И варианты есть очевидные и есть неочевидные. Самый очевидный – понятно, страны Балтии. Это вариант нападения, например, на так называемый Сувалкский коридор, о котором много говорят. Причем я считаю, в отличие от большинства коллег, что скорее это будет, если будет, и план, скорее всего, такой у Кремля есть, гибридная очередная война, когда они просто восстанавливают калининградский транзит воздухом или по земле через территорию Польши или Литвы либо их обеих, при этом это гражданский транзит. И попробуйте что-нибудь сделайте нам. Мы же не перевозим оружие. Мы же не ставим солдат. 

А дальше уже, естественно, поставленный под вопрос суверенитет государства НАТО, должен включаться пятый пункт, но он не включается, другие государства НАТО возмущенные не оказывают военной поддержки. И начинается крах НАТО как организации, потому что малые страны понимают, как это в свое время было, когда Гитлер и Сталин делили Европу, что, кроме двух диктаторов, никто им не поможет, лучше прислониться к ним, чтобы вообще хотя бы суверенитет сохранить.

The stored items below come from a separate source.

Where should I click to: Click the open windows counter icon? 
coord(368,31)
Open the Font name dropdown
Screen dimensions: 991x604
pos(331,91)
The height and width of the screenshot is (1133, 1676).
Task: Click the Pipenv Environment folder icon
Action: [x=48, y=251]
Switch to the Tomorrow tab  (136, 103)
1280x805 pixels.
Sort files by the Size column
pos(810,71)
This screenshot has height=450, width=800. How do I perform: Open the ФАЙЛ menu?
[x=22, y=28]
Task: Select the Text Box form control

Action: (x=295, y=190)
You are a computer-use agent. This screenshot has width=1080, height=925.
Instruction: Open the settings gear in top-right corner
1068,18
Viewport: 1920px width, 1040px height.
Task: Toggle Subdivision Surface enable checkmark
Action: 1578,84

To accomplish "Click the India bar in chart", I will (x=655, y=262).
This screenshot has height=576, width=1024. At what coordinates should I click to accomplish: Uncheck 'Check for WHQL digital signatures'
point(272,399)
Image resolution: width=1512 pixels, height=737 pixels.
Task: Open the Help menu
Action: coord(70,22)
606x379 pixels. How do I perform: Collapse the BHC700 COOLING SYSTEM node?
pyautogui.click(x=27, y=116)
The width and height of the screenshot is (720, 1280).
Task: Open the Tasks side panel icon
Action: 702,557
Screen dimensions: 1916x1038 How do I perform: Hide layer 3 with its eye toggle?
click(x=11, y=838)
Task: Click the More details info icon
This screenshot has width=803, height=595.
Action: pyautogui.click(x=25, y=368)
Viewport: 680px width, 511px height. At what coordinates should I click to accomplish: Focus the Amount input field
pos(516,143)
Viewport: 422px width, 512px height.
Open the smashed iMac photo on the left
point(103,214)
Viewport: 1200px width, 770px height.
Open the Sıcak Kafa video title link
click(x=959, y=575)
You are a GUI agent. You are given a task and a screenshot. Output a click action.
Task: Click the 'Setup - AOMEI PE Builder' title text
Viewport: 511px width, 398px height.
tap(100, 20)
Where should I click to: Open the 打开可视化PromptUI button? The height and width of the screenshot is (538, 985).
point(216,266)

Вот приблизительно такая получается в этом смысле история. 

Или другой вариант – нанесение ударов по странам, которые наиболее ему кажутся слабыми. Это Молдова, Грузия, несмотря ни на что. Ну, Грузия, если она как бы тут продолжает политическое движение в ту сторону, в которую она двигалась, то ее и захватывать не надо, там все и так будет прекрасно. Но поэтому, да, Молдова. 

Есть третий вариант. Если разрастание происходит до того, как удается победить Украину, тогда ему нужны новые источники вооружений советского типа и тогда ему надо ослаблять максимально Украину. Значит, это удары по тем странам, которые эффективно помогают. Это либо Польша, либо, второй вариант, как ни странно, Болгария, которая эффективно ремонтирует вооружения советского типа, производит снаряды и патроны советского типа единственная массовая из стран НАТО. Соответственно, о Болгарии сейчас мало кто говорит. 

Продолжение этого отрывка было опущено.